WORK TO BE COMPLETED = Go through the entries below and print, exactly, the lines starting at the one with "Open case (2025)粤03执恢1450号" and ending at the one with "Task: Click the Create Sketch icon in toolbar", keeping both ends and no others.

DATA FOR PROCESSING =

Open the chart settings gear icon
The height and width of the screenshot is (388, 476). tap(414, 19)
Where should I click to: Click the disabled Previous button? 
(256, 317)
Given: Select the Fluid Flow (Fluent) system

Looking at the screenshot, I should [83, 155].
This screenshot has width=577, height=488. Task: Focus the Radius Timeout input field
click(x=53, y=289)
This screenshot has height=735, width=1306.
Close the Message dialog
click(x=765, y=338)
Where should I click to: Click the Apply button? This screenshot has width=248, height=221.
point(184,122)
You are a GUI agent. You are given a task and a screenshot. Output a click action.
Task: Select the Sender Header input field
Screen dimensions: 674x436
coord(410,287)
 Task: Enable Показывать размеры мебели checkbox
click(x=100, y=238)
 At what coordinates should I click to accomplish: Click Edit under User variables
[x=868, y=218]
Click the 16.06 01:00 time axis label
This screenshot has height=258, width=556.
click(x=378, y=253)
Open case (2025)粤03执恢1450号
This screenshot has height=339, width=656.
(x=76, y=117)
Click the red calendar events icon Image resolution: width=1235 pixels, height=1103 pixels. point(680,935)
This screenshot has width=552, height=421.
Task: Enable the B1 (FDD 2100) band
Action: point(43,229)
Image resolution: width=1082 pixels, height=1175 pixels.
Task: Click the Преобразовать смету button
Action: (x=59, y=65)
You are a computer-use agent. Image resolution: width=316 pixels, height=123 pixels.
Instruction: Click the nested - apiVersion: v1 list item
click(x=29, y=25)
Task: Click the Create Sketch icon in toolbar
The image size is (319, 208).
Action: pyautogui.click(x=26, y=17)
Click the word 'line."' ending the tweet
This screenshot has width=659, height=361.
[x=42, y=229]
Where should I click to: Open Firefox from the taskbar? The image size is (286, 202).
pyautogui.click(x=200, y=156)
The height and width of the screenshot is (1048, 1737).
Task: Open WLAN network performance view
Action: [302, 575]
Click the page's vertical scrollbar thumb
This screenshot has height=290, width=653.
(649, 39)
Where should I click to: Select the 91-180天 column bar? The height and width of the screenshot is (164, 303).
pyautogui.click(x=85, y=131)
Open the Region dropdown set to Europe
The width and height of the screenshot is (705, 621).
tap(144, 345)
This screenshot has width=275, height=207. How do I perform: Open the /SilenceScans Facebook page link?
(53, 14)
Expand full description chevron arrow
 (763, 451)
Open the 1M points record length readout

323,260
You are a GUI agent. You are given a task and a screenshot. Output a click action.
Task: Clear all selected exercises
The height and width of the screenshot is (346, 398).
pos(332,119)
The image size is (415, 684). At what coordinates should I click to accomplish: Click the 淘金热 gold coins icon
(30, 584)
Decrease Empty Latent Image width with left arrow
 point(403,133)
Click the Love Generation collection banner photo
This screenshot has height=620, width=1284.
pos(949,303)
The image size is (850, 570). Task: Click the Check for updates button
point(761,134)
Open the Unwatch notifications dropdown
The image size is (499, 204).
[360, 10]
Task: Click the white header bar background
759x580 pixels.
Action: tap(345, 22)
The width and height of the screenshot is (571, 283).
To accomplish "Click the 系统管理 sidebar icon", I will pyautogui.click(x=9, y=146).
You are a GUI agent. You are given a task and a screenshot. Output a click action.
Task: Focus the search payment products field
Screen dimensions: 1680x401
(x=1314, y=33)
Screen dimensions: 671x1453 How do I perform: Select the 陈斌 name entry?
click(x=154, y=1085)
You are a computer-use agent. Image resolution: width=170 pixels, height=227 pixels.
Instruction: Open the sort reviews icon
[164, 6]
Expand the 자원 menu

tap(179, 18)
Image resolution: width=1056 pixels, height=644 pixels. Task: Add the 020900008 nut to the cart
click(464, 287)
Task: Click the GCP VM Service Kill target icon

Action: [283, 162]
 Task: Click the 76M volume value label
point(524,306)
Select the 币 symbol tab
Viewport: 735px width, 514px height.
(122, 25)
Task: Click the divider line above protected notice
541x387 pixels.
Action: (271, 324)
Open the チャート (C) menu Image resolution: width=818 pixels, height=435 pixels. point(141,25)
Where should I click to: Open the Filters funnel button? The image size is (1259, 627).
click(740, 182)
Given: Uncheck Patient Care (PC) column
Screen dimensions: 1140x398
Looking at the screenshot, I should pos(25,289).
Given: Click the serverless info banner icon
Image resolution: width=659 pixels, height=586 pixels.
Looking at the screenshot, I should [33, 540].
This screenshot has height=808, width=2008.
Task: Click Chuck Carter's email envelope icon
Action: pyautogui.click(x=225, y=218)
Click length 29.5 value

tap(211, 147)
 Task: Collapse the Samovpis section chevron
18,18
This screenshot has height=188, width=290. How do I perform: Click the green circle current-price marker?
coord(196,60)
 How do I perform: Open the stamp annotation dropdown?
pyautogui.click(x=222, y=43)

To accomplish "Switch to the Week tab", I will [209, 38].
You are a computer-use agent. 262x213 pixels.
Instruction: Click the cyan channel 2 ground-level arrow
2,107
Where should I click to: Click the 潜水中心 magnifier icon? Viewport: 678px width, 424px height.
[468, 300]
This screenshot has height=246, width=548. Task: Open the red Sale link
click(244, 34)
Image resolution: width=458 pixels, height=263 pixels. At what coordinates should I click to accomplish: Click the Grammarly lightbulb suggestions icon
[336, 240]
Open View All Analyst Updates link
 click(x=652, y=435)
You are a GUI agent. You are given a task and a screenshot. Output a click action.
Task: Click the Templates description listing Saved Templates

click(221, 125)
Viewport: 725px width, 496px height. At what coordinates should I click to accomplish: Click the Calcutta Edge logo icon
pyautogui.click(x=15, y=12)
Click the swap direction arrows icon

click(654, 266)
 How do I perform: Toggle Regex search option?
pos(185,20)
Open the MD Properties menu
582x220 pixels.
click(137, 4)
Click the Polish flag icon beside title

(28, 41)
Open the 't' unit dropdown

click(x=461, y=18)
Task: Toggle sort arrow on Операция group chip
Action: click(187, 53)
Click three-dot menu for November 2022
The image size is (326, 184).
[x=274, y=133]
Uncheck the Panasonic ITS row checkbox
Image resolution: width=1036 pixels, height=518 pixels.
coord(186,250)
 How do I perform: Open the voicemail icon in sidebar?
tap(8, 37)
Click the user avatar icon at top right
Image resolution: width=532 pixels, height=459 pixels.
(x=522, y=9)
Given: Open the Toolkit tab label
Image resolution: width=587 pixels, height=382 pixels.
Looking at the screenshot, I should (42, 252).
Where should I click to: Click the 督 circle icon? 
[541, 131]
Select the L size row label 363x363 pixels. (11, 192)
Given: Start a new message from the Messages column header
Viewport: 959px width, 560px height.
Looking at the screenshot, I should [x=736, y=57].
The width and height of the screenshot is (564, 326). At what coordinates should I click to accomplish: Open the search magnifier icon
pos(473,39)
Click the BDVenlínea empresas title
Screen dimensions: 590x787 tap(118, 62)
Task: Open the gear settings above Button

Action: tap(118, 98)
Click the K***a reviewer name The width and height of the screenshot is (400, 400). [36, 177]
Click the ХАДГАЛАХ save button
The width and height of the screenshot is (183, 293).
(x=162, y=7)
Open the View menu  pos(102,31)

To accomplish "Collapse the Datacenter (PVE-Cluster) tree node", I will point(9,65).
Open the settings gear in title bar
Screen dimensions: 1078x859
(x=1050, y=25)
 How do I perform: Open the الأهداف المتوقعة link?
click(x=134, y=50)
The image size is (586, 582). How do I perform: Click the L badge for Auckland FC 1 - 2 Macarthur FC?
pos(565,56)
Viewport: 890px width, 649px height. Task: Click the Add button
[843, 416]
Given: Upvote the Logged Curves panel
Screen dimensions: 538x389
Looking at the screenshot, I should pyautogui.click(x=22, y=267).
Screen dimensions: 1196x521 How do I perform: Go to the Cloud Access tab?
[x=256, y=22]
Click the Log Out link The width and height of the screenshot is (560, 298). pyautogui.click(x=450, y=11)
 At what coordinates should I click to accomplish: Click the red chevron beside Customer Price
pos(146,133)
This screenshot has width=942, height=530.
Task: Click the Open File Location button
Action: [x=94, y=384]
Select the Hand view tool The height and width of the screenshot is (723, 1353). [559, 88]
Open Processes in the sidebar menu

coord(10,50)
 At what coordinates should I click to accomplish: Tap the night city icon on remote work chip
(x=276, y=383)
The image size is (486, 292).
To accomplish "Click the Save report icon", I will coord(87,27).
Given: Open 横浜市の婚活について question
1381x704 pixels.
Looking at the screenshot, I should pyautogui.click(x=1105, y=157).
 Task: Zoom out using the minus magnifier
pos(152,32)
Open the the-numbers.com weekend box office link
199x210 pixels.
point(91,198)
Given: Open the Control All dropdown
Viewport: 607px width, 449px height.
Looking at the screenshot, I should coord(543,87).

ANSWER AREA =
Open case (2025)粤03执恢1450号
This screenshot has height=339, width=656.
(x=76, y=117)
Click the red calendar events icon Image resolution: width=1235 pixels, height=1103 pixels. point(680,935)
This screenshot has width=552, height=421.
Task: Enable the B1 (FDD 2100) band
Action: point(43,229)
Image resolution: width=1082 pixels, height=1175 pixels.
Task: Click the Преобразовать смету button
Action: (x=59, y=65)
You are a computer-use agent. Image resolution: width=316 pixels, height=123 pixels.
Instruction: Click the nested - apiVersion: v1 list item
click(x=29, y=25)
Task: Click the Create Sketch icon in toolbar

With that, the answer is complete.